Postgraduate Medicine | 2009
Richard Sadovsky; Penny M. Kris-Etherton
Abstract Triglyceride (TG) levels can increase for numerous reasons, including a sedentary lifestyle, an unhealthy diet, especially one rich in refined carbohydrates, and comorbidities. According to the National Cholesterol Education Program (NCEP), the normal TG level is < 150 mg/dL. Patients with very high TG (VHTG) levels (≥ 500 mg/dL) should be promptly managed and treated to reach lipid treatment goals, as determined by the NCEP. Lowering TG levels is the primary management goal in these patients, while lowering low-density lipoprotein cholesterol and non–high-density lipoprotein cholesterol levels are secondary goals. Therapeutic lifestyle changes are often recommended initially for patients with elevated TGs; however, concomitant drug therapy is often required.

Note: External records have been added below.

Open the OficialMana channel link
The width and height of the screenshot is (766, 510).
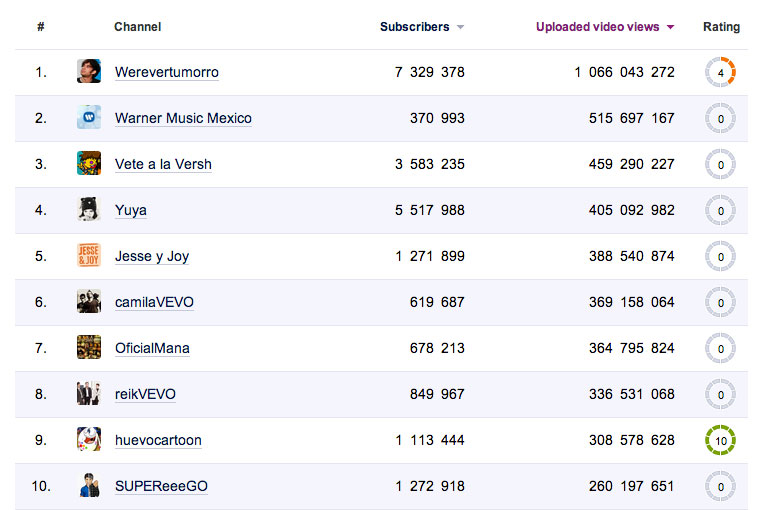click(152, 348)
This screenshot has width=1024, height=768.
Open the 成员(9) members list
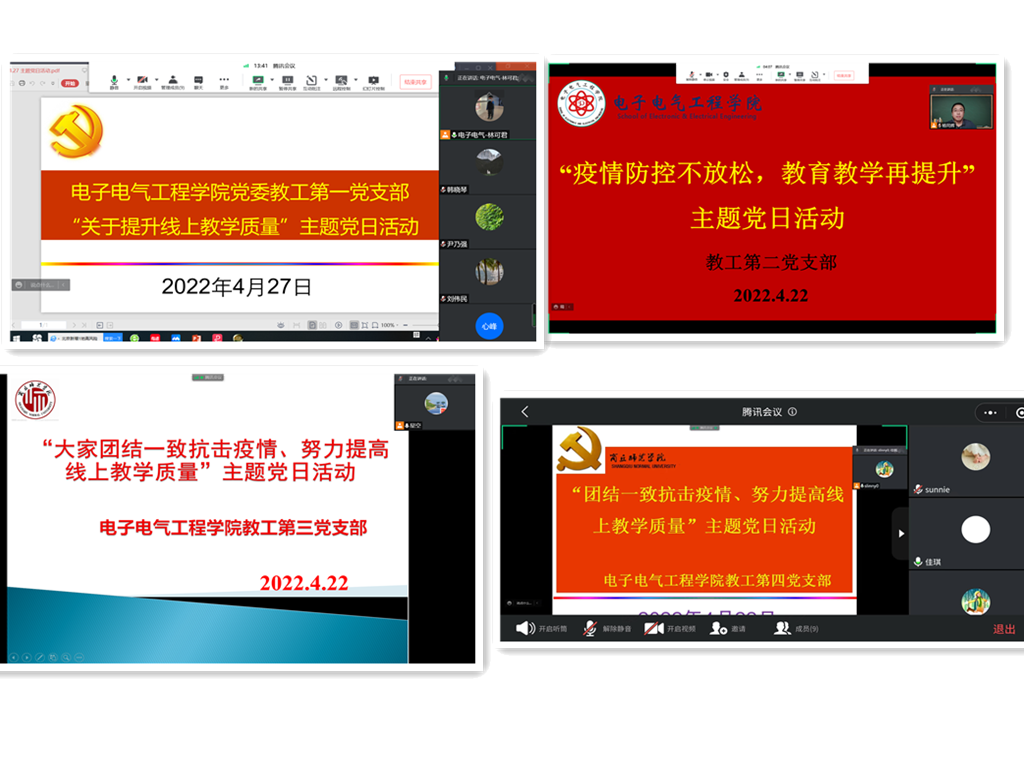pos(782,628)
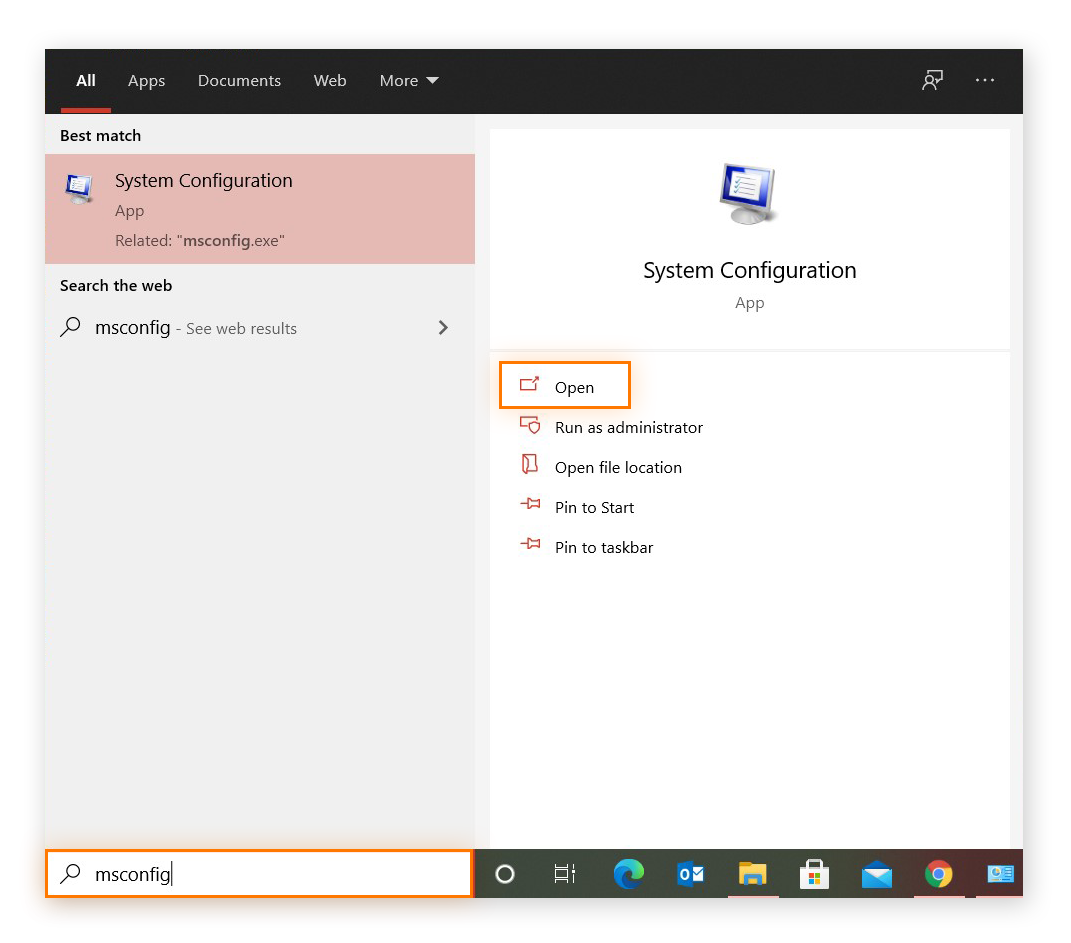Pin System Configuration to taskbar
The width and height of the screenshot is (1071, 943).
pos(603,547)
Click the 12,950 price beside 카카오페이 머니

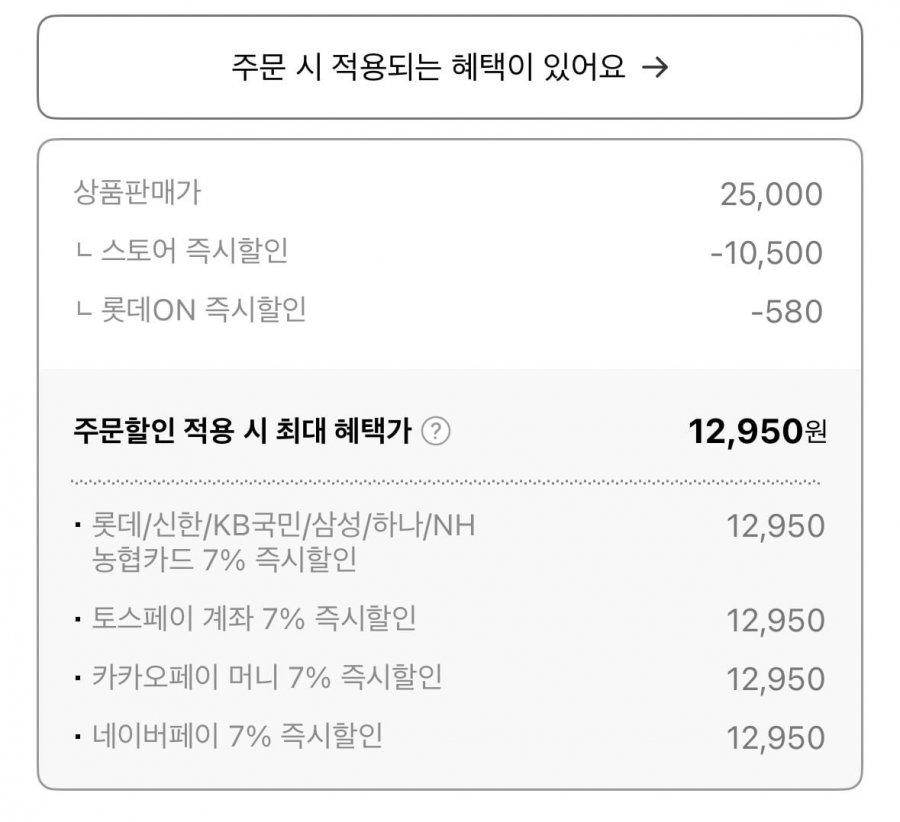coord(775,679)
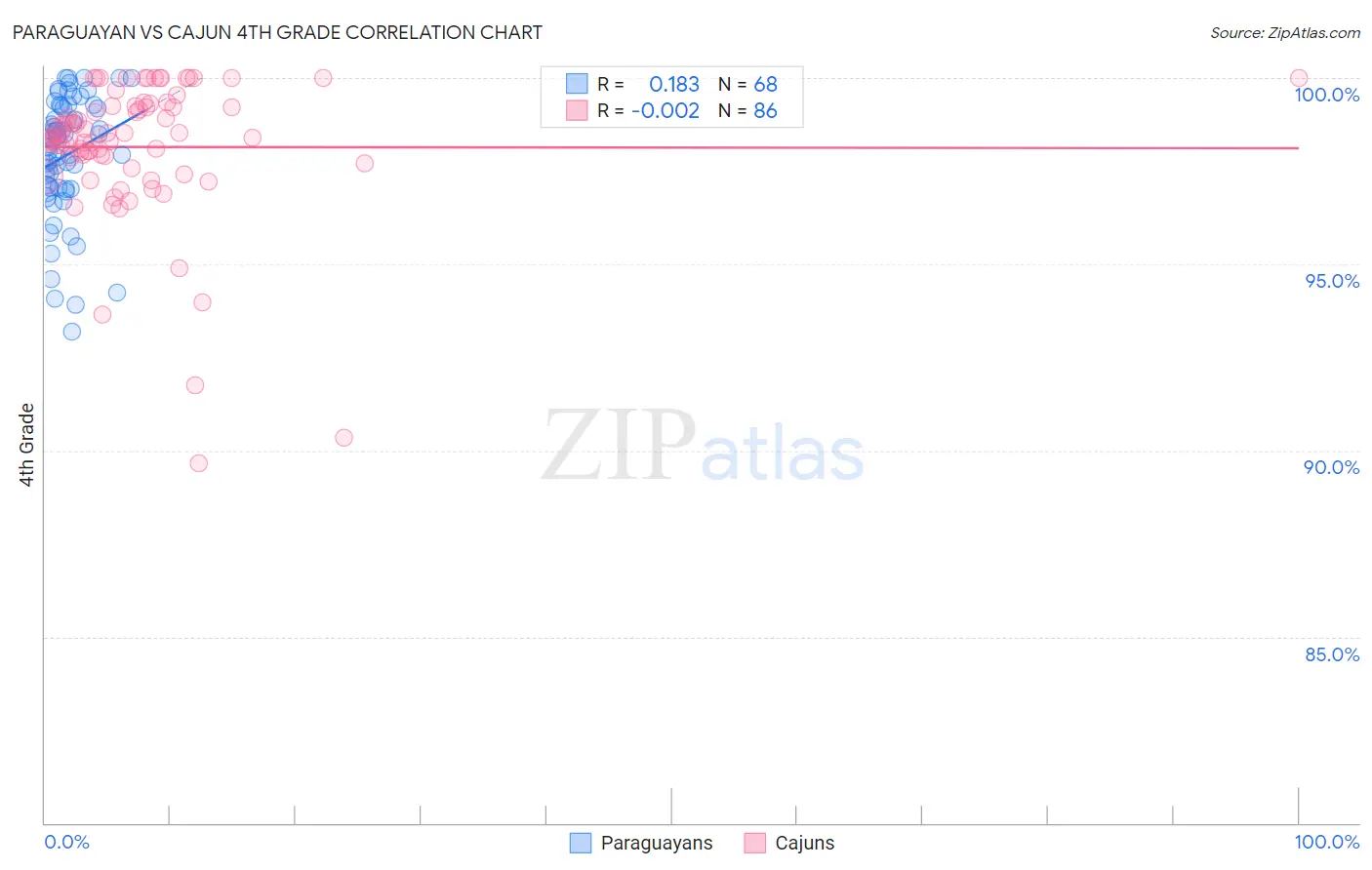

Data show that intake of eicosapentaenoic acid (EPA) and docosahexaenoic acid (DHA) can significantly decrease serum TGs, along with plasma concentrations of certain lipoproteins. Omega-3-acid ethyl esters are available by prescription or as dietary supplements. Clinical trials in adult patients with VHTGs show that four 1 g capsules of prescription omega-3 fatty acids, which contain 465 mg of EPA and 375 mg of DHA per capsule, can effectively decrease TG levels by up to 45%, and is generally well tolerated.